TEXT EXCERPT:

I learned today that your poor, poor people in the US do not celebrate Pancake Day. Oh, how I pity you.
You see, on Shrove Tuesday you’re meant to be getting ready for lent in order to make yourself holy for the sky pixie. Getting rid of the eggs and the milk and so on. What’s perfect for this? Pancakes! So today is Pancake Day. Shops stock up on sugar and lemon juice. Dad tosses the pancakes and gets the obligatory comedy pancake-on-ceiling moment. It’s glorious.
I favour the traditional lemon juice and sprinkled sugar pancake.
Yeah well, here in the US we have pancakes whenever we want, hell, I make them every Sunday for me and my son. And as for what should go on top of them? Just plain old maple syrup. Maybe some butter. Sugar and lemon juice indeed.
You have to wait for a special occassion for Pancakes? I pity you! BTW, several organizaitons, for example the Kiwanis and many Methodist Mens groups, frequently have Pancake Breakfasts as fund raisers.
GlarGH, thank you. You made me smile on an unbelievably shitty day, by just being your reliable old quaking-with-fury self. God help us if you ever break the chain and escape The Pit, but for now, thank you.
There’s a diner accross the street from my apartment that has an amazing deal on the weekends. You can get two eggs (any style), bacon, ham or saussages, and pancakes, belgian waffle or french toast, complete with toast and as much OJ and coffee as you want, all for $10.

TASKS FOR THIS EXERCISE:
A. In the Pancake Day discussion, what does the diner across the street charge for its weekend breakfast deal?
B. Continue the Pancake Day discussion from the point where it stops.
The entries that come after the Pancake Day discussion are not required for either task.

[Records about locating elements on screens]

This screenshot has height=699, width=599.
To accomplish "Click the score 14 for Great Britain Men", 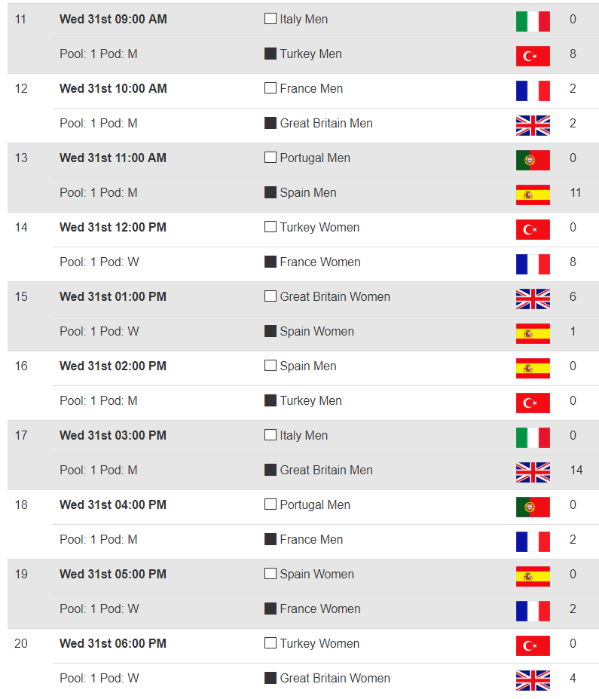I will tap(576, 470).
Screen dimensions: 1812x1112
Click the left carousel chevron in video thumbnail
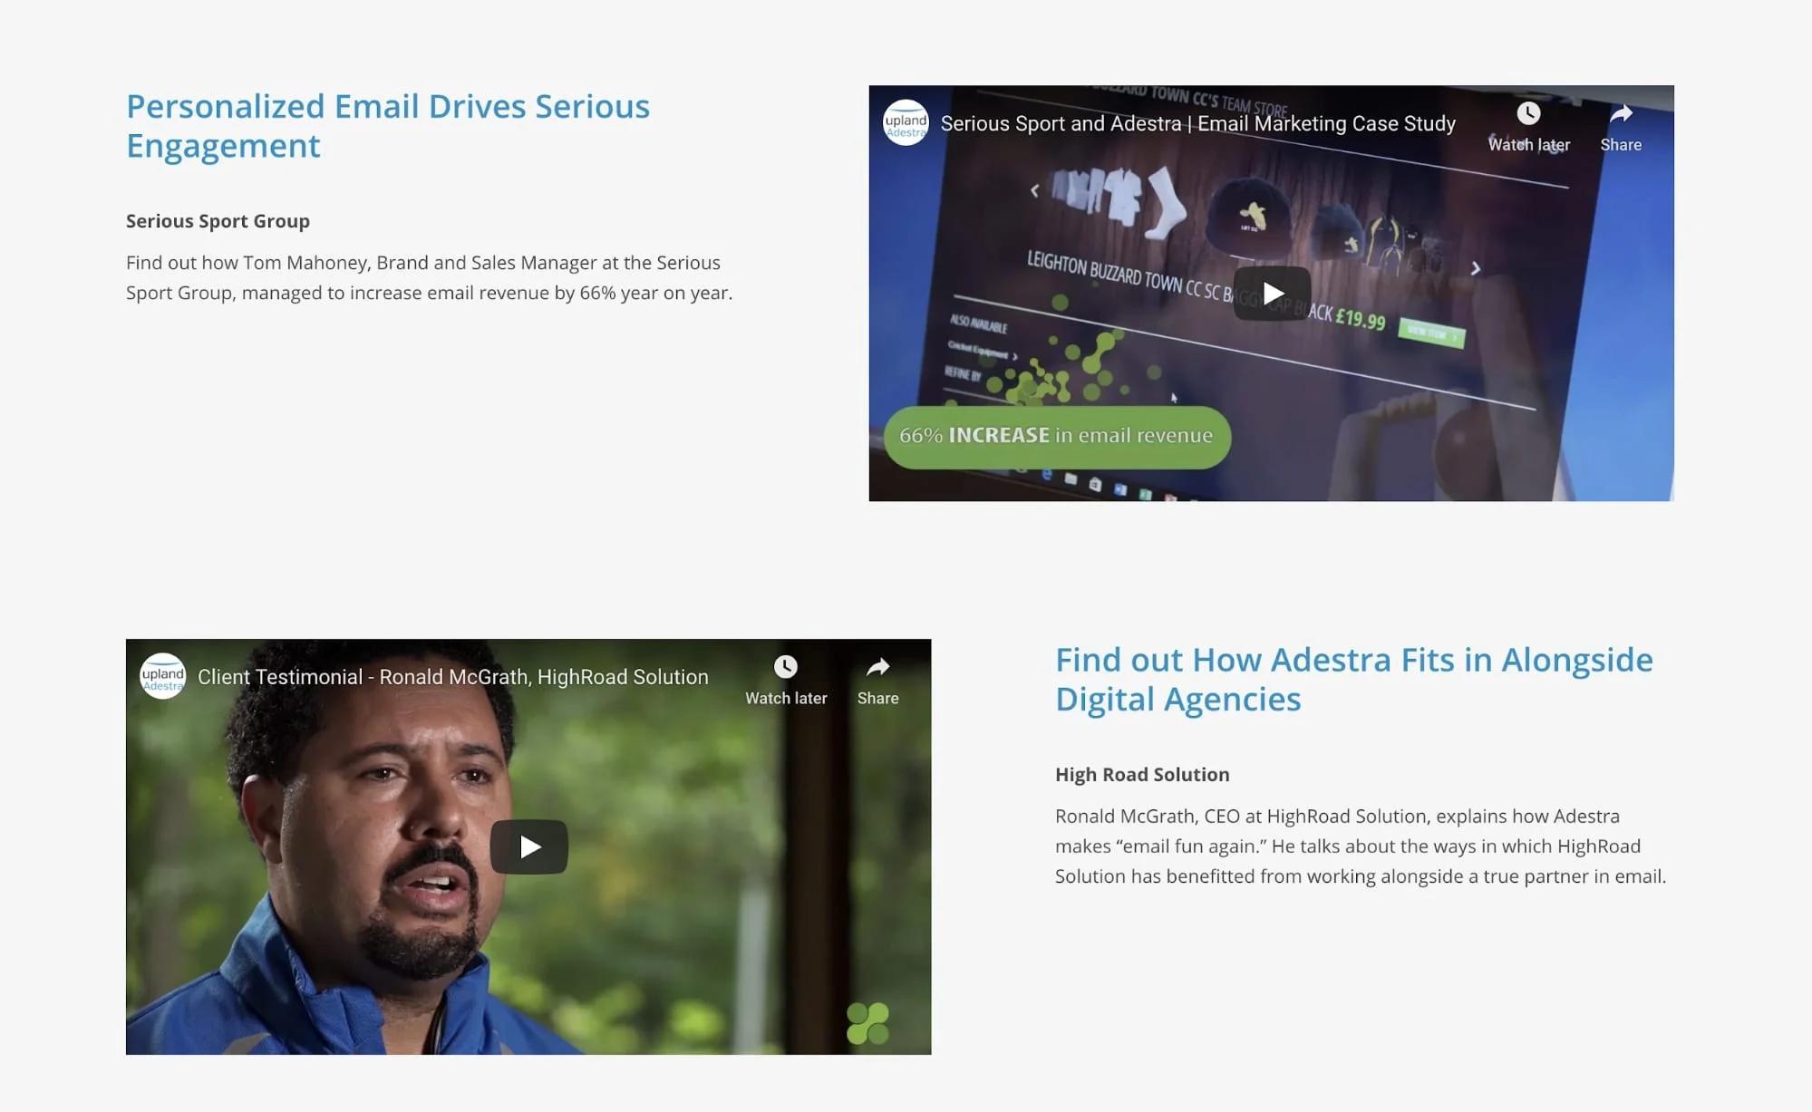[x=1034, y=190]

RESPONSES FOR EACH TASK:
A. $10

B.
I think any holiday which is celebrated by eating a great deal of a nice kind of food is A-OK. Even better if it’s original religious meaning is forgotten in the gluttony! Pancakes all around!
… can we start a Grilled Cheese Sandwich day? I nominate my birthday.
“It seems impossible that the friendly little competition between Liberal, Kansas and Olney, England, with women running down the streets of each town flipping pancakes, has lasted so long. It is still the only race of its kind on the planet.
But on Shrove Tuesday this year at 11:55 a.m., the race goes on again, with the overall score standing at 28 wins for Liberal and 24 for Olney. In 1980 the score didn’t count, because a media truck blocked the finish line in Olney.”
Maybe the Anglican sky pixie doesn’t like eggs or milk.
It’s a fine tradition, but it seems to pale compared to Fastnacht, Fasching, Mardi Gras, Rosen Montag and all those other events where the objective seems to be to clear the larder of alcoholic beverages (and maybe “preservatives”*).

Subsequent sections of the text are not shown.